Kamis, 15 Maret 2012

Buton Raya Spring


Catatan: Irwansyah Amunu


JUMAT (9/3) lalu, saya melakukan perjalanan melelahkan ke Jakarta. Menggunakan pesawat pagi, saya tiba di sana nyaris pukul 11.00 WIB.

Keluar dari Bandara Soekarno-Hatta hingga ke lokasi tujuan di Cibubur, banyak baliho, stiker, dan pernak-pernik Pilgub DKI Jakarta menghiasi wajah ibukota. Termasuk ketika saya menyusuri Kantor KPU DKI Jakarta.

Jakarta memang dalam suasana Pilgub. Kondisi yang sama dengan Kota Baubau, dan Kabupaten Buton. Dua daerah yang menjadi inti politik di jazirah Buton Raya.

Keduanya pun sama, pasti akan melahirkan kepala daerah baru. Soalnya Walikota Baubau, Amirul Tamim dan Bupati Buton, Sjafei Kahar telah dua periode menjabat. Tidak bisa lagi maju untuk kali ketiga.

Bedanya, kalau rakyat Buton melakukan kocok ulang karena hasil Pilbup 4 Agustus silam dianulir MK, Baubau tidak. Agenda Pemungutan Suara Ulang (PSU) Buton, 15 Juli, sedangkan Pilwali kemungkinan bersamaan dengan Pilgub Sultra, 4 November.

Saya melihat karena faktor tidak ada incumbent inilah yang membuat cuaca politik di Baubau dan Buton, memanas. Salah satu buktinya, Pilbup Buton berujung PSU. Korban yang jatuh pun banyak, diantaranya semua Komisioner KPU Buton dipecat dengan tidak hormat. La Biru, La Ode Endang, Abdul Salam, Sumarno, dan Agus Salim diberhentikan sebelum waktunya.

Akibatnya, Nasruan mengambil alih tampuk kepemimpinan di Buton sebagai pejabat bupati karena belum ada bupati definitif yang dihasilkan Pilbup.

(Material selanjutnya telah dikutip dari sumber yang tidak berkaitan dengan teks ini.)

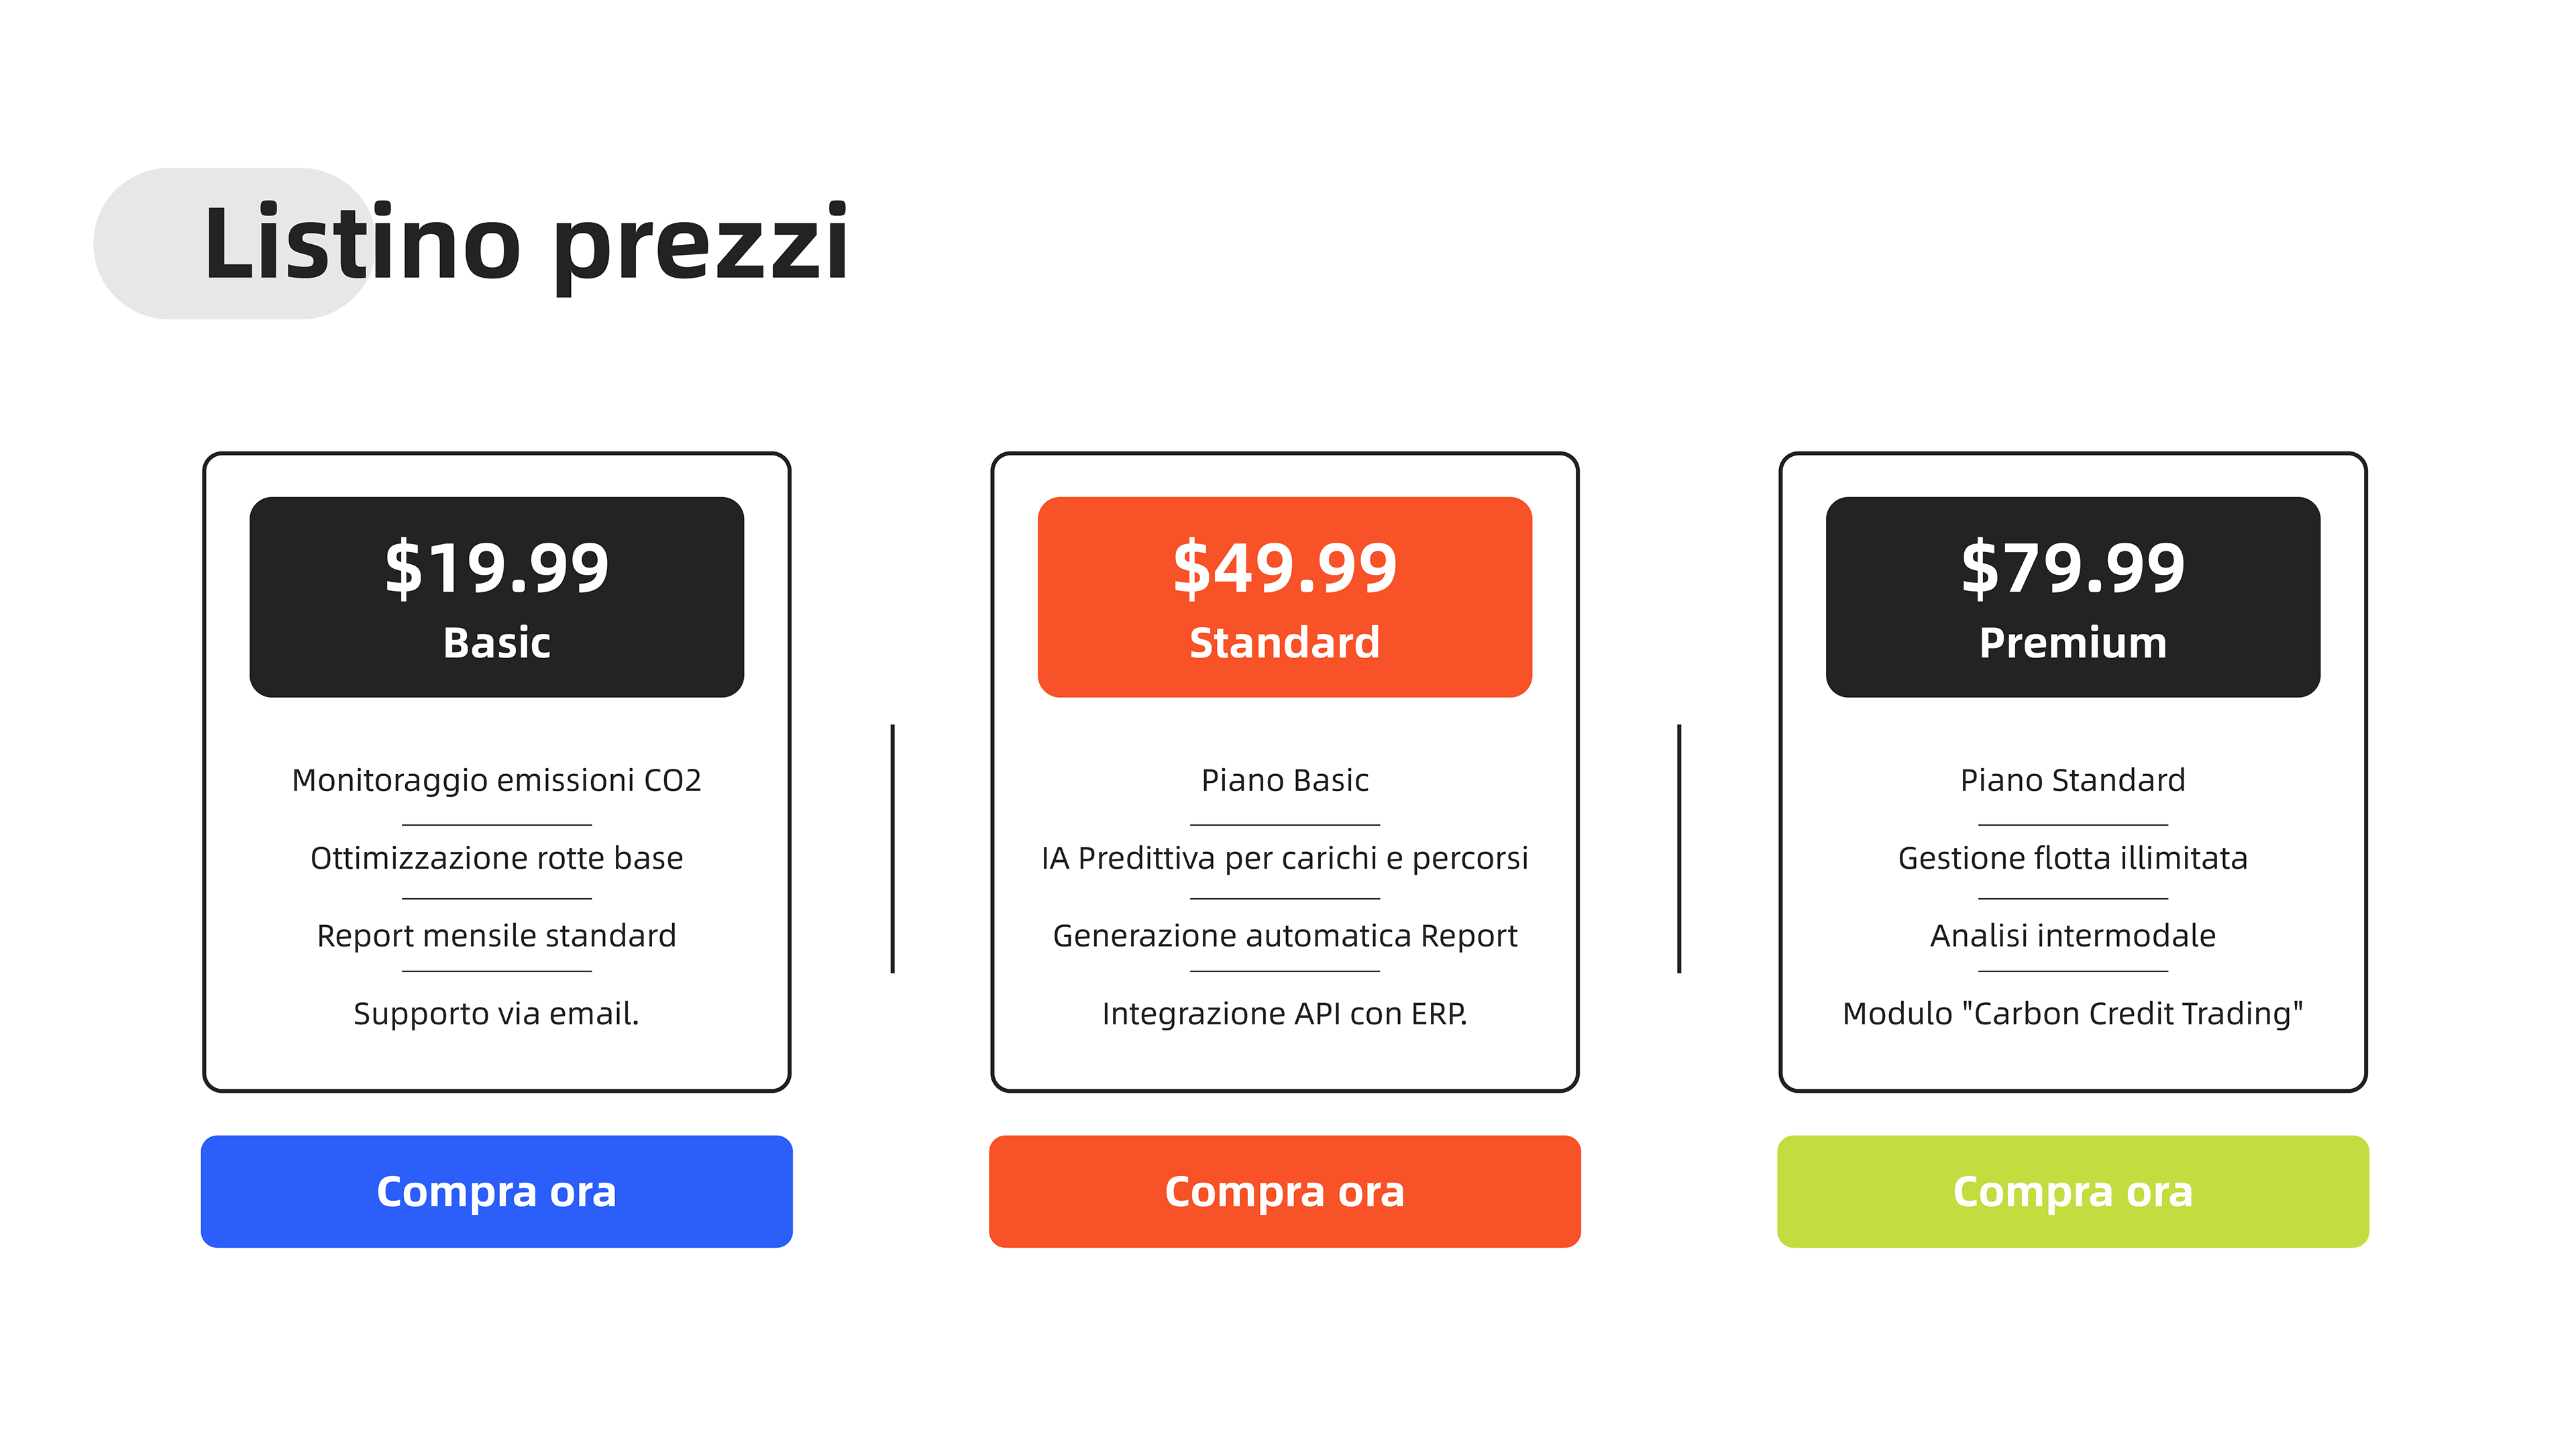
Task: Select the $79.99 Premium price banner
Action: [x=2072, y=597]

Saya melihat hal tersebut terjadi karena kerasnya gesekan pesta demokrasi. Walaupun jadwalnya berlangsung secara alami, namun benturan politiknya sangat luar bisa kerasnya. Kendati incumbent tidak ada, tapi secara terselubung perannya cenderung condong kepada salah satu figur pewaris takhta.

Dari sudut pandang politik hal tersebut tidak salah. Semua warga negara punya hak yang sama, dengan catatan memenuhi syarat untuk maju sebagai kandidat kepala daerah.

Sayangnya hal ini menjadi salah satu faktor yang menimbulkan resistensi bagi kandidat lain. Terlepas dari plus minusnya kandidat tersebut.

Inilah menjadikan suasana Buton Raya Spring semakin terasa. Ya, musim semi politik di Buton dan Baubau. Sekarang, seolah semua dinamika dimaknai sebagai sesuatu yang tidak luput dari interest dan intrik politik.

Pertanyaannya sekarang, dari semua itu, apakah keinginan rakyat sudah terpenuhi? Mungkinkah hiruk pikuk politik yang terjadi dapat merubah nasib mereka? Apakah proses suksesi kepemimpinan dapat membuat kenyang perut rakyat?

Banyak pertanyaan yang perlu dijawab untuk mendekatkan harapan rakyat terhadap pemimpinnya. Kalau mau jujur, diantara aneka pertanyaan yang muncul, harapan rakyat cuma satu, kesejahteraan. Lebih rinci, lapangan kerja terbuka, perut tidak lapar lagi, kebutuhan pendidikan, kesehatan, sandang, pangan, papan terpenuhi, dan masa depannya cerah.

Figur yang mampu mewujudkan hal tersebut pasti lebih diinginkan rakyat. Siapa pun dia. Bahkan dari latar belakang apa pun ia. Rakyat membutuhkan pemimpin seperti itu, ketimbang figur yang hanya mampu memberikan "angin surga", namun programnya sulit terealisasi. Ketimbang program yang hanya menjadi lipstik politik, melangit, berangan-angan tinggi, tidak membumi sesuai realitas kebutuhan masyarakat. Kasihan rakyat, sampai kapan dibodohi, harus melarat seraya mengutuk nasib yang tak kunjung berubah.

Rakyat butuh figur pemimpin yang mampu melakukan edukasi, representasi, artikulasi, dan agregasi hak-hak mereka. Dengan demikian, mereka tidak merasa sunyi dalam keramaian. Namun sebaliknya, menikmati berkah politik yang bertujuan untuk mengatur dan mengurusi semua kebutuhannya agar terpenuhi.